Laminates: packaging made from two or more materials glued together.

Low-acid: foods that have a low acid content and can contain food poisoning bacteria

Major faults: those faults that would cause a financial loss to a producer.

Market survey: a study of the demand for a food, including who buys it, where it is sold, how much is bought and how often.

Metailized films: plastic films coated with a very thin layer of aluminium metal.

Micro-organisms: very small creatures (invisible until they group together) which includes yeasts, bacteria and moulds.

Minimum-weight system: all filled packages must have a fill weight above that shown on the package.

Minor faults: those faults that affect the appearance of a pack but do not stop it being used.

Moulded paper packaging: trays and dishes made from dried paper pulp.

Net weight: the amount of food filled into a package.

Nomogram: a drawing which can be used instead of a calculation.

Operating costs -fixed: those costs that do not change when the amount of production changes.

Operating costs - variable: those costs that increase or decrease as the level of productions increases or decreases.

Oxygen Transmission Rate (OTR) the amount of water that passes through a known area of packaging material in a 24-hour period.

Paperboard: general name for different types of package made from wood pulp.

Pectin: a natural gelling material found in some fruits.

Physical damage (or mechanical damage): crushing, splitting, cracking, squashing, rubbing.

Rancidity: development of off-flavours in fatty foods.

Shelf-life: the time of storage of a processed food before changes in flavour, color or number of micro-organisms make it unacceptable.

Shipping container: box or bag that protects foods or other smaller containers during transport and distribution.

Shrinkwrapping: polythene film that is shrunk tightly around packages by hot air.

Sodium metabisulphate: a chemical preservative or disinfectant.

Sterile: in strict sence means no micro-organisms present. In food processing usually means the risk of micro-organisms being present is low.

Stretchwrapping: special polythene film that sticks to itself but not to other packs or foods. It is used to wrap other packages tightly.

Sugar preserves: foods that have a high sugar content to stop spoilage.
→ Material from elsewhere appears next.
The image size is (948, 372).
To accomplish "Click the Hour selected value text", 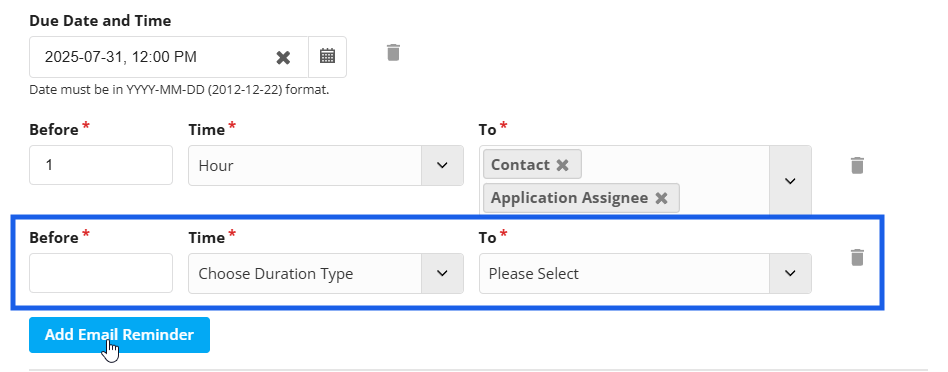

Tamperproof: a pack that stops people opening it and reclosing it before it is sold (also a pack that shows evidence of being opened).

Thermoplastic: plastic that melts when heated and solidifies again on cooking.

Vacuum packaging: removing most of the air from a bag and then sealing it.

Water Vapour Transmission Rate (WVTR): the amount of water that passes through a known area of packaging material in a 24 hour period.

Working capital the amount of money needed to buy raw materials, packaging, etc., before income is received from production.

Yield: the area of a film or paper that weighs 1 kg.